Caso essas lojas deixem de operar aos domingos, a economia anual pode chegar a R$ 14 milhões apenas nesse grupo.
Quando o cálculo inclui supermercados regionais e independentes, o valor pode ultrapassar R$ 50 milhões.
A proposta surge em meio ao debate nacional sobre o fim da escala 6×1 e a redução da jornada semanal.
Assim, o fechamento dominical aparece como uma alternativa para adequação operacional e redução de custos, especialmente no consumo de energia elétrica.
Como a economia energética foi calculada
Para chegar aos números, a NEO Estech realizou uma simulação técnica considerando uma redução média de 5% no consumo de energia ao ano.
O cálculo utilizou médias setoriais de consumo por metro quadrado e a tarifa média de energia praticada no mercado.
Segundo a empresa, trata-se de uma projeção conservadora.
Isso porque fatores como modelo de loja, padrão operacional e nível de eficiência energética podem alterar os resultados.
Em outras palavras, supermercados mais modernos e com equipamentos eficientes tendem a ter impacto diferente no consumo de energia quando comparados a unidades mais antigas.

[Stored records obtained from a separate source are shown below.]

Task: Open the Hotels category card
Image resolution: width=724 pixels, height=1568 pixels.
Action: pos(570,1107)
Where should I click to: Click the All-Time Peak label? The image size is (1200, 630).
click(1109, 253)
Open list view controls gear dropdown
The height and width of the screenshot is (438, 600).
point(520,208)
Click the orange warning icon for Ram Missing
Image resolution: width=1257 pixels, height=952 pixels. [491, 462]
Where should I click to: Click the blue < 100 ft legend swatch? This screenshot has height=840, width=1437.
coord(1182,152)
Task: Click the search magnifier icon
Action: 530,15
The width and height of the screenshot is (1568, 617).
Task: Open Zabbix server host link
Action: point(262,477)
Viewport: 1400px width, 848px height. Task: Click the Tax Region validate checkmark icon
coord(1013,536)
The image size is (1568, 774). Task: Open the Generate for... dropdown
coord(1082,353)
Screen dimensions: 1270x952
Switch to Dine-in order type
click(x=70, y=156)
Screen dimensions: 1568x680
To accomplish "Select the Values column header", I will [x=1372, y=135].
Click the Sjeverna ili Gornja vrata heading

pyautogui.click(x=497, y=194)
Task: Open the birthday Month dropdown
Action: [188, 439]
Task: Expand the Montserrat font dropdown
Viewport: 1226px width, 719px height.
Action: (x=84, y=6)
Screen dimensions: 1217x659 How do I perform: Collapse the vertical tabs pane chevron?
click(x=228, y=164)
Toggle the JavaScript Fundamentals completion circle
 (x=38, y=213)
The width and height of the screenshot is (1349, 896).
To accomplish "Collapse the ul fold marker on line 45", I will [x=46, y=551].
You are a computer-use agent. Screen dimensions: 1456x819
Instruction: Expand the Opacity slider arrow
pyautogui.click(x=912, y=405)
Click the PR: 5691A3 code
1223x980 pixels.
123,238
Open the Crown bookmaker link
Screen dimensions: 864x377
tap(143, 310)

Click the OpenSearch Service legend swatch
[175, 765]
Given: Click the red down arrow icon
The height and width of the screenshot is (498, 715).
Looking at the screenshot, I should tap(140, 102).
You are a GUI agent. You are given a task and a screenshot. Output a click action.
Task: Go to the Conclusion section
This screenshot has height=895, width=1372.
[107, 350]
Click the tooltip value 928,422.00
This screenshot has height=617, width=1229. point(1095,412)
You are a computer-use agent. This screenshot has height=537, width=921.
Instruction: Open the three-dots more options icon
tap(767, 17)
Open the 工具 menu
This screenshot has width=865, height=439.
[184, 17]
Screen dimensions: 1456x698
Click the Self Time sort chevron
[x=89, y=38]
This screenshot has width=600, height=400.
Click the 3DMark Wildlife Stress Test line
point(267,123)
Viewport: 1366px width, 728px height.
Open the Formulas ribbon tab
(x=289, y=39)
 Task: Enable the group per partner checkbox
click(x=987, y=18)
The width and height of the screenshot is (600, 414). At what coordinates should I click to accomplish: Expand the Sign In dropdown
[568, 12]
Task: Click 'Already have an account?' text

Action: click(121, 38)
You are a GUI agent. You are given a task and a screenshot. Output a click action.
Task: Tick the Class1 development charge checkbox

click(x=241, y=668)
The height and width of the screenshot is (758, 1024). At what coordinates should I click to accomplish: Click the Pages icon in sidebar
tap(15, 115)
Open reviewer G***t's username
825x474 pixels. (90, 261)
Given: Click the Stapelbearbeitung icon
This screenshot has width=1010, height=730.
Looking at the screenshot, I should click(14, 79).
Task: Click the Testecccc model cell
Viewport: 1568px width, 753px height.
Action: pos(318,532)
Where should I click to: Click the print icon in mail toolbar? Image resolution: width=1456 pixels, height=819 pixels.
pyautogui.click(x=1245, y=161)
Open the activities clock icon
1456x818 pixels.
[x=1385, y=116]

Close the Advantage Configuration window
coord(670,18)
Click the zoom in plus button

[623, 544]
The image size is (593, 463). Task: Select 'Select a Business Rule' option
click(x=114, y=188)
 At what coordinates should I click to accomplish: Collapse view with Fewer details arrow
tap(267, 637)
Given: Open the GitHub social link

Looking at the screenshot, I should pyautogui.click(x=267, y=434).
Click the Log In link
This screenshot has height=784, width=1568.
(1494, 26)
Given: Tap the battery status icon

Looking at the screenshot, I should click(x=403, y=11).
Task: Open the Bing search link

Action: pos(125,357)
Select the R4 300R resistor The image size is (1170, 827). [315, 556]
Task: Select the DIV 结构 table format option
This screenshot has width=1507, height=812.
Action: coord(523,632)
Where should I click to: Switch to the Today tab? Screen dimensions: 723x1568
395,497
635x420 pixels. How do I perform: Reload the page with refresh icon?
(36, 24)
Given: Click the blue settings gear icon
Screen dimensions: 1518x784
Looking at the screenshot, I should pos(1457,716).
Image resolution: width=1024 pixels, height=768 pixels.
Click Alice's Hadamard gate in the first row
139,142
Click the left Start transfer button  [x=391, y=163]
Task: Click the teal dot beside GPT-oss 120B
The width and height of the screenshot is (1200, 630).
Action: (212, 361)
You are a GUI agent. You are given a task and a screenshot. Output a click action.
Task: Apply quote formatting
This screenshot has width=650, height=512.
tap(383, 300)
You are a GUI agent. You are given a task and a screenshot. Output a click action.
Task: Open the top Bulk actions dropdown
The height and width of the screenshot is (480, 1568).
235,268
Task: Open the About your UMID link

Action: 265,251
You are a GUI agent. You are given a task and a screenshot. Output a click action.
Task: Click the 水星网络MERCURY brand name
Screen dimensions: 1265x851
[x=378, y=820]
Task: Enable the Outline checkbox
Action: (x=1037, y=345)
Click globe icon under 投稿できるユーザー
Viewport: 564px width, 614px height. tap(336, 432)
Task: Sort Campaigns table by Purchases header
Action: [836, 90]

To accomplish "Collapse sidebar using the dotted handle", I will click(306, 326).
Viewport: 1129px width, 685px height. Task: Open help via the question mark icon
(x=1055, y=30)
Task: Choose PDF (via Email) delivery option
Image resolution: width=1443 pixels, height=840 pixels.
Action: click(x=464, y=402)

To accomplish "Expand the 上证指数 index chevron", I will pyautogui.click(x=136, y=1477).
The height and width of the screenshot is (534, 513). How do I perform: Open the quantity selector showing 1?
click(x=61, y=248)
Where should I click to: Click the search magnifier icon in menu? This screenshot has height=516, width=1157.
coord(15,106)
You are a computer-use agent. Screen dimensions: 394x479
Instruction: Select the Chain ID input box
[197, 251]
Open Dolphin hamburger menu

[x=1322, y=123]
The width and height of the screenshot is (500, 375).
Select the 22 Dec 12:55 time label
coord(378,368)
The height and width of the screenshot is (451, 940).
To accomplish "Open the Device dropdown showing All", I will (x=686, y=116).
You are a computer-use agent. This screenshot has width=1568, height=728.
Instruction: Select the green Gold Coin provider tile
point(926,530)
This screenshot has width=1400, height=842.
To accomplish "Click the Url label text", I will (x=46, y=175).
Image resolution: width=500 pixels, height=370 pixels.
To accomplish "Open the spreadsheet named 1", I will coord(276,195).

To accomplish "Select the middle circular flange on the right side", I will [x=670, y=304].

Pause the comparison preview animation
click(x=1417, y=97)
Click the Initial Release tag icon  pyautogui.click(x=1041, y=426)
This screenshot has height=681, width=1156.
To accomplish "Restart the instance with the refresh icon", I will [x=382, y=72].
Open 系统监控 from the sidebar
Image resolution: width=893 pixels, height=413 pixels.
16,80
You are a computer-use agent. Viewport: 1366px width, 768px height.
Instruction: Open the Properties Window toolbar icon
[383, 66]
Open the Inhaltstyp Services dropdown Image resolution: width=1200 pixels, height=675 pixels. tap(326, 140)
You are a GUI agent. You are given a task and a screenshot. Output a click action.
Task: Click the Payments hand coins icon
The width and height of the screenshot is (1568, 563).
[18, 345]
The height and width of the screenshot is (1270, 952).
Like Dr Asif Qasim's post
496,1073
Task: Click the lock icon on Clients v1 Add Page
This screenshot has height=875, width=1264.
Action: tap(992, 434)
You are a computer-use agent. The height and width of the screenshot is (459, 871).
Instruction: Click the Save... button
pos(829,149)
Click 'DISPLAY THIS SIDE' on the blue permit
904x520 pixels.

Cenário nacional amplia impacto da economia energética
O impacto não se limita a Minas Gerais. No cenário nacional, o possível fechamento dominical das 10.179 lojas pertencentes às 500 maiores redes pode gerar economia anual de até R$ 114 milhões.
Nesse contexto, cada unidade poderia economizar cerca de R$ 11 mil por ano.
Embora o valor individual pareça modesto, o efeito acumulado reforça o peso da economia energética no setor varejista.
Por outro lado, especialistas alertam que reduzir o consumo de energia não é o único fator a ser considerado na decisão.
Risco operacional pode comprometer ganhos
Apesar da perspectiva positiva na conta de luz, o estudo chama atenção para o risco operacional.
O fechamento aos domingos pode criar um intervalo de até 34 horas sem inspeção humana direta em sistemas essenciais, como refrigeração e câmaras frias.
O CEO da NEO Estech, Sami Diba, afirma que falhas nesse período tendem a ser percebidas apenas na reabertura das lojas.
“Entre o sábado à noite e a manhã de segunda-feira, são cerca de 34 horas sem qualquer inspeção humana direta sobre os equipamentos. Se alguma falha ocorrer, toda a economia pode se transformar em custo”, diz.
Ou seja, uma simples oscilação de temperatura pode resultar em perdas significativas.
Consumo de energia versus perdas em produtos perecíveis
Pequenas falhas técnicas podem comprometer alimentos perecíveis sem que haja alerta imediato.
Quando o problema é identificado, o prejuízo pode já estar consolidado.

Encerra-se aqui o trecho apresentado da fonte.